-------- BRANO --------

Dovranno spiegare alla giudice per le indagini preliminari Lorena Santacroce il motivo per cui avrebbero preteso dai commercianti partecipanti a una sagra dedicata all’agricoltura somme in contanti, paventando altrimenti possibili problemi e complicazioni. È la pesantissima accusa di cui dovranno rispondere Salvatore Letizia, Mariangela Castellano e Jean Pierre Rumeo, rispettivamente sindaco – Letizia si è dimesso all’indomani della notizia dell’indagine sul proprio conto –, vicesindaca e assessore al Turismo nel Comune di Sommatino.
Castellano e Rumeo compariranno già oggi al tribunale di Caltanissetta per sottoporsi all’interrogatorio preventivo. In ballo c’è la richiesta di misura cautelare in carcere formulata dai pm, che ritengono di avere svelato una rete corruttiva che avrebbe inquinato la vita amministrativa del centro del Nisseno. L’interrogatorio di Letizia è fissato per domani.
Nell’inchiesta sono è coinvolto anche un dirigente comunale, accusato anche lui di corruzione ma nell’ambito di lavori pubblici, e una serie di imprenditori che avrebbero acconsentito alle richieste del pubblico ufficiale.
Corruzione a Sommatino, tangenti a tappeto: le accuse
Oltre ad avere rilievo penale, la vicenda che ha al centro parte della giunta comunale è anche imbarazzante. Per i magistrati, Letizia, Castellano e Rumeo si sarebbero mossi in maniera compatta per strappare regalie da parte di chi aveva scelto Sommatino per esporre i propri prodotti.
I tre avrebbero chiesto la somma in contanti di 150 euro per ogni giorno di presenza agli operatori commerciali interessati alla terza Sagra dell’agricoltura svoltasi il 2 e il 3 novembre 2024. I politici si sarebbero presentati davanti agli stand “prospettando esplicitamente, in caso di rifiuto del pagamento, l’interruzione di corrente elettrica” e preannunciando problemi in occasione di future manifestazioni.
A chi, al posto dello stand, operava tramite le bancarelle, il sindaco e gli assessori avrebbero chiesto 40 euro per giornata. In totale la somma illecitamente percepita sarebbe stata di oltre 10mila euro. Letizia, Castellano e Rumeo avrebbero inoltre fatto in modo di ottenere pasti gratuiti da un’attività di ristorazione al posto della tangente.

-------- ESTRATTO DATI --------

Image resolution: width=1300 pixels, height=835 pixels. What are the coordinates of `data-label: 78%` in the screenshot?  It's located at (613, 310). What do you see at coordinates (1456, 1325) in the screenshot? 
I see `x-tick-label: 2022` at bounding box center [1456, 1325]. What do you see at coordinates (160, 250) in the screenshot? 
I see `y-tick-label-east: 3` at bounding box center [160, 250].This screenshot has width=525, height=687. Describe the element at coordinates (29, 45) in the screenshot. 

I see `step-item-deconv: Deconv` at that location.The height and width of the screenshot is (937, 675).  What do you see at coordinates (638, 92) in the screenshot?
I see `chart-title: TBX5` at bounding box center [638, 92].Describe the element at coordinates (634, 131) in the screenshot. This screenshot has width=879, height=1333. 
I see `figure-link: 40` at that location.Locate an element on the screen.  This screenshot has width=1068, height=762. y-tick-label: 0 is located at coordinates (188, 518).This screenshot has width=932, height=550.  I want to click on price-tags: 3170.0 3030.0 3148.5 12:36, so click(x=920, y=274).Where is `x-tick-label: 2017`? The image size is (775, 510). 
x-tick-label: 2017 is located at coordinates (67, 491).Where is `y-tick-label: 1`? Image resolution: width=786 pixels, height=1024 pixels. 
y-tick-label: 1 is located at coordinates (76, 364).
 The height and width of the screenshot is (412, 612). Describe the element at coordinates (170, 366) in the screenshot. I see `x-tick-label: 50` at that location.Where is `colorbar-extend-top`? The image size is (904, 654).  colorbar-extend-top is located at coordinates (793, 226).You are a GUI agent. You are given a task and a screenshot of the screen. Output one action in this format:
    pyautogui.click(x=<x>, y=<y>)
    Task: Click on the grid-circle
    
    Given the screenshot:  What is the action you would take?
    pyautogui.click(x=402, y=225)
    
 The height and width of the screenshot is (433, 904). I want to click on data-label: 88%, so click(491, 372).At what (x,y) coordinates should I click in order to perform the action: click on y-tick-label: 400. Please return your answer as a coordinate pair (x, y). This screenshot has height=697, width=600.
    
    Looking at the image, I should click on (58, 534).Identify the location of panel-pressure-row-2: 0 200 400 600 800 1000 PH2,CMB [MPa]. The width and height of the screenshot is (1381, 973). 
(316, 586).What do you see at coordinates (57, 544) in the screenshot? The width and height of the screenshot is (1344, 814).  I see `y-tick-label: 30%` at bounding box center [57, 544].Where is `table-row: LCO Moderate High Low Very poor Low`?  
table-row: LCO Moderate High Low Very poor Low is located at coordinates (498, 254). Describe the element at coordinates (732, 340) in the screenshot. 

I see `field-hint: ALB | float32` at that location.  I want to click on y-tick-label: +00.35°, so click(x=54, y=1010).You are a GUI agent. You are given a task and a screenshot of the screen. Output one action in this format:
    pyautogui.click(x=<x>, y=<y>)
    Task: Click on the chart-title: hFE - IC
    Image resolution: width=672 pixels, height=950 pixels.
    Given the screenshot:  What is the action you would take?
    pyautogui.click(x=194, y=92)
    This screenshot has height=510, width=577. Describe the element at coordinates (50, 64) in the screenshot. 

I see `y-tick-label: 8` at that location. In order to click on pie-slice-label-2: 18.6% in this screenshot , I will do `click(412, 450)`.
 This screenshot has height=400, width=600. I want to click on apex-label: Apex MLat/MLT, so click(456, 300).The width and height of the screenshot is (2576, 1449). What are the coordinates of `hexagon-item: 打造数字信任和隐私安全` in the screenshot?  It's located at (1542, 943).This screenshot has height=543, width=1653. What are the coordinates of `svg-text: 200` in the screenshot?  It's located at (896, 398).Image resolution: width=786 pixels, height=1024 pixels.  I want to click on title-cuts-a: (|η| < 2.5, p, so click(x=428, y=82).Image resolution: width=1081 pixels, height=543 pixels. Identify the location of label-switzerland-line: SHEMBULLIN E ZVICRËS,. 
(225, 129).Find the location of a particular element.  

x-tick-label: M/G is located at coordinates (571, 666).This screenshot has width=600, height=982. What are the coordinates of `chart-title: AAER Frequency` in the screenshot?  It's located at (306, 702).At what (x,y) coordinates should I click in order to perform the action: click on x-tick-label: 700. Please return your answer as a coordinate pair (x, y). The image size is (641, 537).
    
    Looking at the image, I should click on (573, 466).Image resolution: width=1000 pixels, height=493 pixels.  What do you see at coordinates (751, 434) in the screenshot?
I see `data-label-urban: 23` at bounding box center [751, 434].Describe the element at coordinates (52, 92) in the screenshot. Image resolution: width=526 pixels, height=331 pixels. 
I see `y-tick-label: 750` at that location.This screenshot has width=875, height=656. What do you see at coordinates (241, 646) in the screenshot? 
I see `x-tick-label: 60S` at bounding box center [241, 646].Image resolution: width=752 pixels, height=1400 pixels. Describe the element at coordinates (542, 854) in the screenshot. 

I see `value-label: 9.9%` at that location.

--------

→ CONSEGNA A:
Riscrivi come elenco puntato il paragrafo del brano che comincia con «I tre avrebbero chiesto», conservandone i fatti principali.
→ CONSEGNA B:
Prosegui il brano sulla corruzione a Sommatino a partire dal punto in cui si interrompe.

→ RISPOSTA A:
- Richiesta: 150 euro in contanti per ogni giorno di presenza agli operatori commerciali interessati alla terza Sagra dell'agricoltura, svoltasi il 2 e il 3 novembre 2024.
- Modalità: i politici si sarebbero presentati davanti agli stand.
- Minacce in caso di rifiuto: interruzione della corrente elettrica e problemi in occasione di future manifestazioni.

→ RISPOSTA B:
La cresta sui lavori pubblici
Per Roberto Alotta, il responsabile dell’area tecnica del Comune, l’accusa è di avere chiesto – in alcuni casi riuscendoci e in altri no – delle mazzette per l’affidamento di cantieri sul territorio comunale.
Per un lavoro di consolidamento di un costone roccioso, Alotta avrebbe chiesto 50mila euro all’imprenditore Luigi Pulci. L’uomo, però, si sarebbe rifiutato. Pulci, tuttavia, rischia comunque i domiciliari: i magistrati ritengono che in un caso abbia pagato una tangente di cinquemila euro ad Alotta per ottenere i lavori in un asilo comunale, tramite la ditta intestata alla moglie.
Ad accettare il prezzo della corruzione sarebbe stato inoltre l’imprenditore agrigentino Diego Caramazza, il quale avrebbe pagato 45mila euro – ripartiti tra il funzionario pubblico, il sindaco Letizia e un intermediario – per stipulare un accordo relativo all’affidamento di un appalto riguardante la villa Garibaldi e la promessa di futuri lavori al cimitero. In questo caso, gli indagati avrebbero anche architettato un modo per spezzettare l’importo delle opere in due diverse procedure, così da poter procedere con il meccanismo dell’affidamento diretto.
Tra le regalie che avrebbe intascato Alotta ci sono anche un telefonino e un computer. Anche per lui – così come per Caramazza – i magistrati hanno chiesto l’arresto in carcere.